Patrick Moore zu Besuch in ZürichStreit um «Greenpeace-Judas»
Ein abtrünniger Greenpeace-Aktivist spricht heute Abend vor Zürcher Publikum über die Vorteile von Atomenergie. Was die einen ärgert, freut die anderen.
Ein Verräter sei er. Ein von der Industrie gekaufter Überläufer. Und: Judas hätte wenigstens den Anstand gehabt, sich aufzuhängen nachdem er Jesus verraten hätte. Letzteres ist ein Satz, der von der Internet-Hasseite «Patrick Moore is a big fat liar» als bestes journalistisches Zitat prämiert wurde.
«Patrick Moore ist kein Gründungsmitglied von Greenpeace»
Der Beschimpfte ist Patrick Moore, ein Umweltaktivist der ersten Stunde und Abtrünniger der Umweltschutzorganisation Greenpeace. Die Schweizer Atomlobby aves hat Moore für einen öffentlichen Vortrag, der heute Abend in Zürich stattfindet, in die Schweiz eingeladen. Der streitbare Umweltschützer wird auch über die Vorteile der Kernenergie sprechen. Er ist überzeugt: Umweltschützer sollten die Kernenergie propagieren statt bekämpfen. Dass er sich dabei als eines der «Gründungsmitglieder» von Greenpeace bezeichnet, stösst so manchem seiner Gegner sauer auf: «Moore ist kein Gründungsmitglied von Greenpeace,» sagt Leo Scherer, Sprecher von Greenpeace Schweiz. Die Behauptung, einer der Gründungsväter der Umweltschutzorganisation zu sein, hält Scherer für eine PR-Masche. «Könnte er nicht ständig auf seine angebliche Rolle als Gründer von Greenpeace verweisen, würde niemand ernst nehmen, was er sagt.»

(Gespeicherte Einträge)
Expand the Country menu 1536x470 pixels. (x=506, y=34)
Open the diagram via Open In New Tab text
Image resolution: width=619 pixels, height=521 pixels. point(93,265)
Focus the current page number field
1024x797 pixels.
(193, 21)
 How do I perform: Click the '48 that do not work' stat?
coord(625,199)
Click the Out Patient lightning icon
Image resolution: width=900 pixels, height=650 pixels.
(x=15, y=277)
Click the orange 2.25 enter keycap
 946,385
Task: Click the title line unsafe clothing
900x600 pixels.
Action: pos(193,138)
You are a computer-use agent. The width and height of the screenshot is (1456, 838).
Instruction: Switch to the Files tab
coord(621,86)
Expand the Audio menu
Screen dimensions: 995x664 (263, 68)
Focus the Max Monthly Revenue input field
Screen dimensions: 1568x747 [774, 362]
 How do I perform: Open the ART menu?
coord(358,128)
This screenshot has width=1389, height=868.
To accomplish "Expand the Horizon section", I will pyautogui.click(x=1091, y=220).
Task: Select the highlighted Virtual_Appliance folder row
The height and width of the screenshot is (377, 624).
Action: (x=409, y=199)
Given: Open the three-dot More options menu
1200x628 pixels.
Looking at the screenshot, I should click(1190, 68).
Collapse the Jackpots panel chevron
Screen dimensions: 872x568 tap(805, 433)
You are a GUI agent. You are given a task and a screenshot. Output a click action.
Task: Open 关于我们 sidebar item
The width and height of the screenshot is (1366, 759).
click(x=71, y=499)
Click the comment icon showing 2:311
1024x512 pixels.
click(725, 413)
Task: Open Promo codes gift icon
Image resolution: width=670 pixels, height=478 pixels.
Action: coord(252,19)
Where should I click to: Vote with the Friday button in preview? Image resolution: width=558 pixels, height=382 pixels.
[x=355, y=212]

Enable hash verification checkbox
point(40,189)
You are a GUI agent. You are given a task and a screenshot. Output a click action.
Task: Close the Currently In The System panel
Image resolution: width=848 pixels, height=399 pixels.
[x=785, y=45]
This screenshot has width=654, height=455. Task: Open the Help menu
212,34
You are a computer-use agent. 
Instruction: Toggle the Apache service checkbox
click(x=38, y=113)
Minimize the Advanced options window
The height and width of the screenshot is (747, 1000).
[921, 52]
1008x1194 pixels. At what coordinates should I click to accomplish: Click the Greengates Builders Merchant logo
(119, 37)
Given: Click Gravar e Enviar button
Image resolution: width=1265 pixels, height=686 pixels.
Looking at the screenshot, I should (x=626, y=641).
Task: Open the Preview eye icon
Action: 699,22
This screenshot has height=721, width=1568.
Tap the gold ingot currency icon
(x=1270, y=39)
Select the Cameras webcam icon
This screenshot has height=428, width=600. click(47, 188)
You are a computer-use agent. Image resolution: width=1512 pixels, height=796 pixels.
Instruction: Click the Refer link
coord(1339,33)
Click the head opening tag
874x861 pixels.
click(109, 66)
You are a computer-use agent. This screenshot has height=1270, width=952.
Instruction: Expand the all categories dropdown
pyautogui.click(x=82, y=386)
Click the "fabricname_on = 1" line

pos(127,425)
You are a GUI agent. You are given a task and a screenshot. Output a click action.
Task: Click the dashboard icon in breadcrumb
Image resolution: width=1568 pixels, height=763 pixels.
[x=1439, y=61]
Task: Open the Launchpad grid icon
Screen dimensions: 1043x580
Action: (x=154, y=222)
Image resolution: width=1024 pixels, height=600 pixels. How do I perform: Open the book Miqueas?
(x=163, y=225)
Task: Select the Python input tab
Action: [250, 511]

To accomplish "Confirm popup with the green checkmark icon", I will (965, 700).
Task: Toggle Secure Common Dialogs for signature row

### ARBEITSAUFTRAG 1
Gib den Abschnitt aus dem Artikel über Patrick Moore wortgetreu wieder, beginnend bei „Patrick Moore zu“ und endend bei „freut die anderen.“.
### ARBEITSAUFTRAG 2
Schreibe den Artikel über Patrick Moores Besuch in Zürich im Anschluss an seinen letzten Satz weiter.

### ERWARTETE ANTWORT 1
Patrick Moore zu Besuch in ZürichStreit um «Greenpeace-Judas»
Ein abtrünniger Greenpeace-Aktivist spricht heute Abend vor Zürcher Publikum über die Vorteile von Atomenergie. Was die einen ärgert, freut die anderen.

### ERWARTETE ANTWORT 2
Umweltaktivist der ersten Stunde
Tatsache ist: Der promovierte Ökologe Moore gehörte bereits Ende der Sechziger zur Umweltschutzbewegung Kanadas und wurde 1977 Präsident der 1971 gegründeten Greenpeace Stiftung. Er leitete die Geschicke von Greenpeace Kanada während neun Jahren, bevor er mit der Organisation brach und seine eigenes Unternehmen gründete.
Unhaltbare Behauptungen
«Patrick Moore ist auffällig häufig als gut bezahlter Redner der Speerspitze der Atomwirtschaft zu sehen», moniert Leo Scherer von Greenpeace Schweiz, «er stellt bei seinen Reden Behauptungen auf, die schlicht unhaltbar sind und den wissenschaftlichen Erkenntnissen widersprechen.»
Rolf Schweiger, FDP-Ständerat und Präsident von aves-Schweiz, schätzt Moore als Experten mit viel Sachverstand zum Thema. «Tragend für unseren Entscheid, ihn einzuladen, war auch die Art und Weise, wie Herr Moore seine Meinung vertritt.» Die hält er im Übrigen für kritisierbar. Das finden auch seine Gegner. Sie sagen: Dem Mann ist nicht mehr zu trauen. Wo er drei Jahrzehnte zuvor noch schlicht das Gegenteil behauptete, nämlich dass Atomkraftwerke zu den gefährlichsten Errungenschaften der Menschheit gehören würden, legt er sich jetzt mit der Atomindustrie in ein Bett.
Gage sei «kein exorbitanter Betrag»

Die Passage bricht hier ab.